● **À FAIRE**:
a - D'après le texte sur le Dictionnaire Breton, pourquoi Breton emploie-t-il avec prudence les termes « surréel » et « surréalité » ? Répondez en une à trois phrases.
b - Dans le texte sur le Dictionnaire Breton, qui a rédigé l'article « Surréalisme » ?

● **DOCUMENT**:
8Toute ressemblance avec des dictionnaires existants n’est donc pas fortuite, mais le Dictionnaire Breton s’acquitte pleinement de sa tâche : rendre sensible la voie/voix spécifique de Breton à l’intérieur d’un orbe surréaliste dont il est sans doute le centre mais assurément pas le tout. À cet égard, on lira avec profit l’article « Surréalisme » (p. 949‑955), rédigé par M. Carassou, qui suit le fil des définitions proposées par Breton tout au long de son œuvre, de la première attestation dans « Pour Dada » en 1920 à « Perspective cavalière » en octobre 1963, livrant ainsi en diachronie la sédimentation intellectuelle à travers laquelle Breton a construit son surréalisme autant que le surréalisme. Il en va de même pour l’entrée « Groupe (surréaliste) » (p. 471‑475), où H. Béhar, au‑delà de la variation et de la recomposition des effectifs autour de Breton, étudie la manière dont celui‑ci n’a cessé de remettre en cause sa stature de chef de file (« je ne suis pas pour les adeptes », écrit‑il dans Pleine Marge en 1940) et de réfléchir à la nature problématique de l’association ainsi contractée :
Il propose donc (sans d’ailleurs s’y tenir) d’adopter le terme de Bund suggéré par Monnerot dans La Poésie moderne et le sacré, dont il reproduit la définition sociologique : « groupe dont les membres ne sont liés que par des liens d’élection » […]. (p. 474)
9De manière analogue, dans « Surréel, surréalité » (p. 962‑963), H. Béhar commente l’emploi prudent de ces termes par Breton, visiblement réticent à figer la dynamique surréaliste dans des substantifs définis, et les situe par rapport aux perspectives de Desnos ou d’Aragon (qui est d’ailleurs l’« inventeur du féminin surréalité »). Et si l’on rebondit précisément sur « Aragon » (p. 63‑67, sous la plume de M. Vassevière), on trouvera tour à tour une histoire des rapports entre les deux hommes, de leur amitié jusqu’à leur rupture définitive, une réflexion sur leurs trajectoires comparées (esthétiques autant que politiques) et un bilan sur leur vision respective du surréalisme : ici comme dans les notices consacrées aux compagnons ou aux ascendants surréalistes, le propos est orienté en fonction du filtre bretonien, ce qui permet de redessiner un surréalisme assurément bien peu dogmatique, et de faire justice de la caricature si souvent rebattue de Breton en « Pape du surréalisme ». L’article consacré à ce syntagme, dû à J.‑P. Goldenstein (p. 758‑759), en restitue d’ailleurs fort bien l’archéologie, tout en en désavouant l’usage, non sans piquant : « Pour toutes ces raisons, cette expression est bannie du présent dictionnaire ».

● **DONNÉES FOURNIES**:

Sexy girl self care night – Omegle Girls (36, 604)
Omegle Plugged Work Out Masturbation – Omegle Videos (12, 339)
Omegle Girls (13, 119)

● **LISTE DES RÉPONSES**:
a - Breton emploie ces termes avec prudence parce qu'il est visiblement réticent à figer la dynamique surréaliste dans des substantifs définis.

b - M. Carassou.